Reducir el populismo a una simple postura se vuelve sinónimo de demagogia, es decir, de mistificación. Pero el populismo también puede existir como forma política casi entera, esto es, como sistema organizado de ideas. Además tiene sus grandes ancestros: ludistas y cartimagnistas ingleses, agraristas estadounidenses, populistas rusos (narodnitchestvo), sindicalistas revolucionarios y representantes del socialismo francés de tipo asociativo y mutualista, eso sin olvidar a algunos grandes teóricos, de Henry George a Bakunin, de Nicolás Chernievski a Pierre Leroux, Benito Malon, Sorel y Proudhon.
Como forma política el populismo se expresa por un compromiso hacia las comunidades locales más que hacia la «gran sociedad». No se siente solidario ni con el Estado ni con el Mercado, rehúsa tanto el estatismo como el individualismo liberal. Aspira a la libertad y a la igualdad, pero es profundamente anticapitalista pues ve muy bien que el reino de la mercadería liquida todas las formas de vida común a las que está apegado. Al aspirar a una política acorde a los anhelos populares, fundada en una moral popular por la que la Nueva Clase no siente más que desprecio, busca crear nuevos lugares de expresión colectiva sobre la base de una política de proximidad.

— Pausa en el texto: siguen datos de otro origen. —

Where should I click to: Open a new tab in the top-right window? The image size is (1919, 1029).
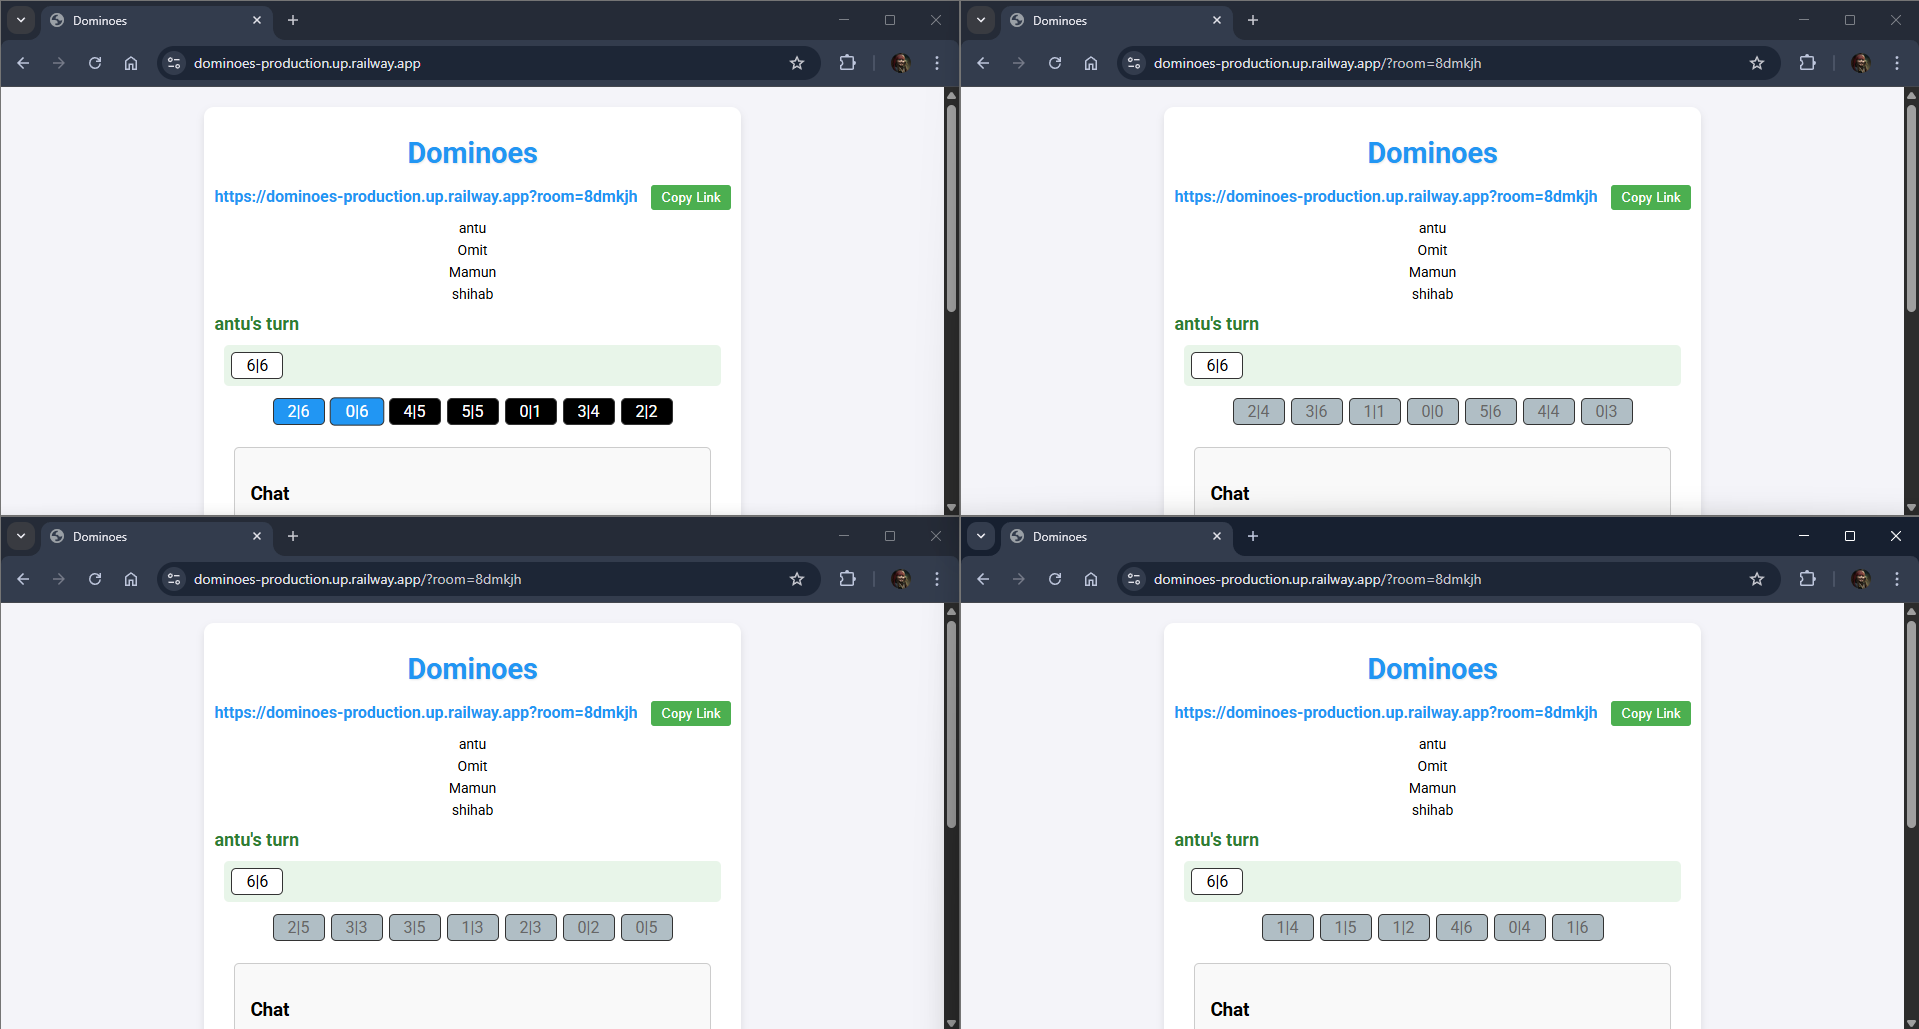(1253, 20)
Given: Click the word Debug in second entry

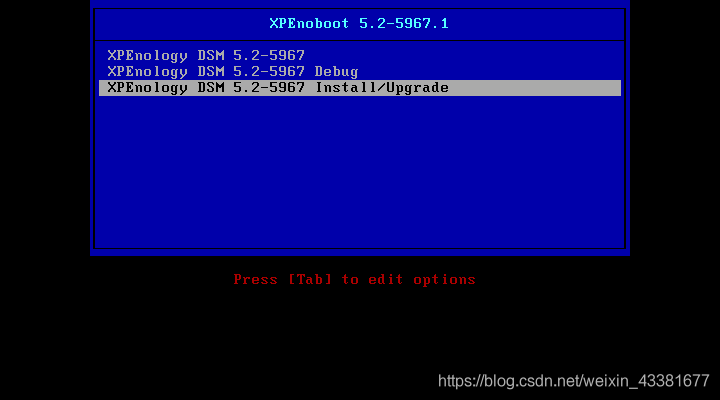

Postula que la participación de los ciudadanos en la vida pública es más importante que el juego de las instituciones. Y finalmente, concede una importancia central a la noción de subsidiaridad, y es por ello que se opone explícitamente a las elites político-mediáticas, gerenciales y burocráticas.
Antielitista, el verdadero populismo es pues incompatible con todos los sistemas autoritarios con los que solemos asimilarlo. Es también incompatible con los pomposos discursos de líderes autoproclamados que pretenden hablar en nombre del pueblo, pero que no se atreven a darle la palabra. Desde el momento en que se desata el impulso desde arriba, y que lo hace un tribuno demagógico para dirigirse al fondo de la protesta social o del descontento popular, sin dejar jamás que el pueblo se exprese por sí mismo, es cuando salimos del populismo propiamente dicho.
Reinstalado en su propia perspectiva, el populismo tiene tanto o más futuro que la política institucional, que decrece cada vez más. En el presente, el populismo es él único que puede sintetizar el eje justicia social-seguridad que tiende a suplantar al eje izquierda-derecha o los conflictos sociales de tipo más clásico. Es en ese punto donde ofrece una alternativa respecto de la hegemonía liberal fundada solamente en la política representativa. Al proponer revigorizar la política local gracias a una concepción responsable de la política participativa, puede desempeñar un papel liberador. Recuperaría así su tarea origina: servir a la causa del pueblo.